One of them, the American journalist Tom Junod. Two years after September 11, Junod wrote a cover story for “Esquire” magazine in which coinedoh name fromThe falling man” for the protagonist of the photo and triedoh to identifyit.

Junod came up with two names. One, Norberto Hernández, chef at Windows on the World restaurant, which was located on the 106th floor of the North Tower. But Hernández’s family said it couldn’t be him because of the clothes he was wearing.

The second man was Jonathan Briley, a 43-year-old sound engineer who also worked at the restaurant. Briley’s brothers said they thought it could be the one in the photo because of the man’s clothing and body.

It may be him, but there is no way to be sure.

In 2006, American director Henry Singer made a documentary based on Junod’s reports and using other images captured that day.

Plane in Kabul

The choice between death and death also appears to have been what happened three weeks ago in Afghanistan, when, desperate to leave the country, men hung themselves from the fuselage of a US plane.

The two images are like two terrible endings to this story that came together 20 years later.

Almost a month after the attacks on the Twin Towers, the then president of the United States, George W. Bush, announced the war against Afghanistan.
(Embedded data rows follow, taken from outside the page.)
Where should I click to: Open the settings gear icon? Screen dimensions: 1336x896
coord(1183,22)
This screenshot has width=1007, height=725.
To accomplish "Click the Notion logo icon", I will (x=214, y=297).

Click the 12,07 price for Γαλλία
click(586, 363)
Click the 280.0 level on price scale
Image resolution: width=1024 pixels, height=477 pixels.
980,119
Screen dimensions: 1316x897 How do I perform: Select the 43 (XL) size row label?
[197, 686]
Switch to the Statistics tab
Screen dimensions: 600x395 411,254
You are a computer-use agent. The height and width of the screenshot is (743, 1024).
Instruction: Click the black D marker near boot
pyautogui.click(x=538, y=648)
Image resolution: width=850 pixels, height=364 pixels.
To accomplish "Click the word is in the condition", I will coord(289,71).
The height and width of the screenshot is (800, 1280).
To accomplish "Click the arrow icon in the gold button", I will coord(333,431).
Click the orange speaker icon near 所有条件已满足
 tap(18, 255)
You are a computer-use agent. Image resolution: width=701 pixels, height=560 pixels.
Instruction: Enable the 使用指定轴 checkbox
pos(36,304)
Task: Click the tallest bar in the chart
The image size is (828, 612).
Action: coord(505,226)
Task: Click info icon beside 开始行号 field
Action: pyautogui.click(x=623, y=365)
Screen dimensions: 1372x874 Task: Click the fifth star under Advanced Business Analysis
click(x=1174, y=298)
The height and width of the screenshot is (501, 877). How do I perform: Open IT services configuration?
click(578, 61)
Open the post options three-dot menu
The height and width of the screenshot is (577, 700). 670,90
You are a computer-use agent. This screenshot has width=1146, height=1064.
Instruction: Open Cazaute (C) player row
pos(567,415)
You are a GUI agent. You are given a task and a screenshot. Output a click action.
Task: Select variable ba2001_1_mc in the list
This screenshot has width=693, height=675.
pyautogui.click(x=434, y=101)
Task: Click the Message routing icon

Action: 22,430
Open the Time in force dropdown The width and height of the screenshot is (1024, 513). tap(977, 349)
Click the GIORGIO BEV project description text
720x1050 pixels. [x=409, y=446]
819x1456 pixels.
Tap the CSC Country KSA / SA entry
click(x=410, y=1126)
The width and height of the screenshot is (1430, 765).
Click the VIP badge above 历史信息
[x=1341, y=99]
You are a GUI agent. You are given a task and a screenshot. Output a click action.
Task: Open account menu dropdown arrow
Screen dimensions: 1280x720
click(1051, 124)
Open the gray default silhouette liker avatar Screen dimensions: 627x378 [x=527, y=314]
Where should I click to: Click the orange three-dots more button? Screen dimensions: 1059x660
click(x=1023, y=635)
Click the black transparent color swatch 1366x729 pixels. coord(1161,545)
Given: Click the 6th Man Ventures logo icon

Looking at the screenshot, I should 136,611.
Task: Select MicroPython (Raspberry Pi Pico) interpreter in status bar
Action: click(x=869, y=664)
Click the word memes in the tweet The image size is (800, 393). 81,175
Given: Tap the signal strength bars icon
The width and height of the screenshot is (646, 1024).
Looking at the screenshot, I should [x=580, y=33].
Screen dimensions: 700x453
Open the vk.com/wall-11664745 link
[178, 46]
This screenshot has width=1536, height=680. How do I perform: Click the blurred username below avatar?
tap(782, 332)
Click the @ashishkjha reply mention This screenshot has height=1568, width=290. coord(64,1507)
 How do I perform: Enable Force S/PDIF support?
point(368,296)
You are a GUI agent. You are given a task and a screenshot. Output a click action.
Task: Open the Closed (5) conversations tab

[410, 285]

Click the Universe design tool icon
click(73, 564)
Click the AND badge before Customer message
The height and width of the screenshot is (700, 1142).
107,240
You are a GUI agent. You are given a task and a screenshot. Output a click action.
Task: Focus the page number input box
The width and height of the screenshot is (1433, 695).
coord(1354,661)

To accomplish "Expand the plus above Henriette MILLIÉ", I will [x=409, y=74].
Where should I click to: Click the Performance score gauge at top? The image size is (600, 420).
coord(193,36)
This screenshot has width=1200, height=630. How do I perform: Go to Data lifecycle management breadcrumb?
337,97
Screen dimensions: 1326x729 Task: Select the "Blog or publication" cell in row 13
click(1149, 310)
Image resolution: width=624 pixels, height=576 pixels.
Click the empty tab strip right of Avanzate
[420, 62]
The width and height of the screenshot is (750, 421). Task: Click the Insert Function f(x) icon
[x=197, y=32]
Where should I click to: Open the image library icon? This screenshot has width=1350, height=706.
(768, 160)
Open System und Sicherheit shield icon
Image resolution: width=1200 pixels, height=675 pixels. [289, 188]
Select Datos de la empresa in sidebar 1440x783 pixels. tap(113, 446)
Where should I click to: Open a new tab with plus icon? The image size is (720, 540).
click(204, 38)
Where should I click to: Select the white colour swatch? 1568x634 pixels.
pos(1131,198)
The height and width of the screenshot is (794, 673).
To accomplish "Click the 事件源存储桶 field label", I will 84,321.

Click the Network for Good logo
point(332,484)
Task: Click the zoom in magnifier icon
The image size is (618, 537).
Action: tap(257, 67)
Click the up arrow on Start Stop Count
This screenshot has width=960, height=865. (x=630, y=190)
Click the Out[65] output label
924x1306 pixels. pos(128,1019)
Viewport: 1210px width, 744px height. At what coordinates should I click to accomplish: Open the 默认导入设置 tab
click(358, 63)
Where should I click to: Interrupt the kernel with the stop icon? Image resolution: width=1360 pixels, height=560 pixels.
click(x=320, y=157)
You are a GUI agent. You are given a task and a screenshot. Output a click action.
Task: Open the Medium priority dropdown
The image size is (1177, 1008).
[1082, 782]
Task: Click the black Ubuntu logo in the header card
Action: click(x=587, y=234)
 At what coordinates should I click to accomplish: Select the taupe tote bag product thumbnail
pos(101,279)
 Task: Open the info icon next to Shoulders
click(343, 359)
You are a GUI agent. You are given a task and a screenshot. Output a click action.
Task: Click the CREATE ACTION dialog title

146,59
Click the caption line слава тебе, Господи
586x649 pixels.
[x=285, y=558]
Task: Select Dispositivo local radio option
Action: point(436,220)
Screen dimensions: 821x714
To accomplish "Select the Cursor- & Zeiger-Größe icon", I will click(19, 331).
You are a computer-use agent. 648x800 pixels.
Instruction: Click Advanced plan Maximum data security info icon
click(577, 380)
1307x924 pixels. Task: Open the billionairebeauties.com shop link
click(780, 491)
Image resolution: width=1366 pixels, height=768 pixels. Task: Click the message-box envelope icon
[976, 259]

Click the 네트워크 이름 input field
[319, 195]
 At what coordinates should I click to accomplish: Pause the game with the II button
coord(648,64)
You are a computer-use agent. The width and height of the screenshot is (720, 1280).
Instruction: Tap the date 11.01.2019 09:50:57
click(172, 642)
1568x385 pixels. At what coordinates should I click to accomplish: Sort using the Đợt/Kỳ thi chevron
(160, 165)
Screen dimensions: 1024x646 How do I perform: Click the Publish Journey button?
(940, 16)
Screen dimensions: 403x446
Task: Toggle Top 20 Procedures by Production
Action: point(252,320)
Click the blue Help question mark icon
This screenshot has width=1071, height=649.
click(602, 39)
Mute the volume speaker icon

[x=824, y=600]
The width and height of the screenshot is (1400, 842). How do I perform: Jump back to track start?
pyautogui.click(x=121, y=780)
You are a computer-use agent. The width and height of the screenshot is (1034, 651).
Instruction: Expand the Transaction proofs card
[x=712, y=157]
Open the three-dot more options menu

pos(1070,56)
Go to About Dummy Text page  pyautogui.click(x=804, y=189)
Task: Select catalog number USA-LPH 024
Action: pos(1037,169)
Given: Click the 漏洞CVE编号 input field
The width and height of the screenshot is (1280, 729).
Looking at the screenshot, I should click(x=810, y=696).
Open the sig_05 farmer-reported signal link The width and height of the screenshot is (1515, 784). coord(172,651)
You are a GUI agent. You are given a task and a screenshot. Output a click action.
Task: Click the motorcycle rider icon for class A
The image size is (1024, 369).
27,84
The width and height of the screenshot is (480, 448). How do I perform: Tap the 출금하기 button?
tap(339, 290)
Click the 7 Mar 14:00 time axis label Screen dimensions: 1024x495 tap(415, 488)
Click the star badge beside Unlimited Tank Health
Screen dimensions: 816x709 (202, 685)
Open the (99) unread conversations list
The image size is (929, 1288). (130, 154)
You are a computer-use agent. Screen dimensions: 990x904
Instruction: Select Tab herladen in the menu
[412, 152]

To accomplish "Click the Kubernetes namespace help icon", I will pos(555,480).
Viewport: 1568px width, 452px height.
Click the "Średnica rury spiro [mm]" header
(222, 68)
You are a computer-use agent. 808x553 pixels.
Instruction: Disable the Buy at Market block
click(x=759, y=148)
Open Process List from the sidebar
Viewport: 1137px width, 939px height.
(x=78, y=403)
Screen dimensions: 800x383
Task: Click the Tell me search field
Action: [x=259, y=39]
The United States would remove the Taliban, who were harboring al Qaeda, the perpetrators of the attacks, from power in the territory they controlled.

Afghans waiting to leave Kabul airport on August 16, 2021.
Hundreds of Afghans rushed to Kabul airport and clung to a plane in hopes of leaving the country.

After 20 years, when President Joe Biden led the United States to end the war by withdrawing American troops from Afghanistan, the Taliban returned to power.

It was the desperation of staying in a country once again controlled by the Taliban that made Afghans cling to the wings and fuselage of a plane.

The plane takes off and bodies plummet into nothingness, just as they did on September 11. A young 19-year-old soccer player, Zaki Anwari, died trying to escape in this way.

The Falling Man photographer declined to comment on Afghanistan or current politics. Today, Drew photographs the excitement of the “brokers” of the New York Stock Exchange, right next to where the Twin Towers once stood and where there is now a memorial to the victims of September 11.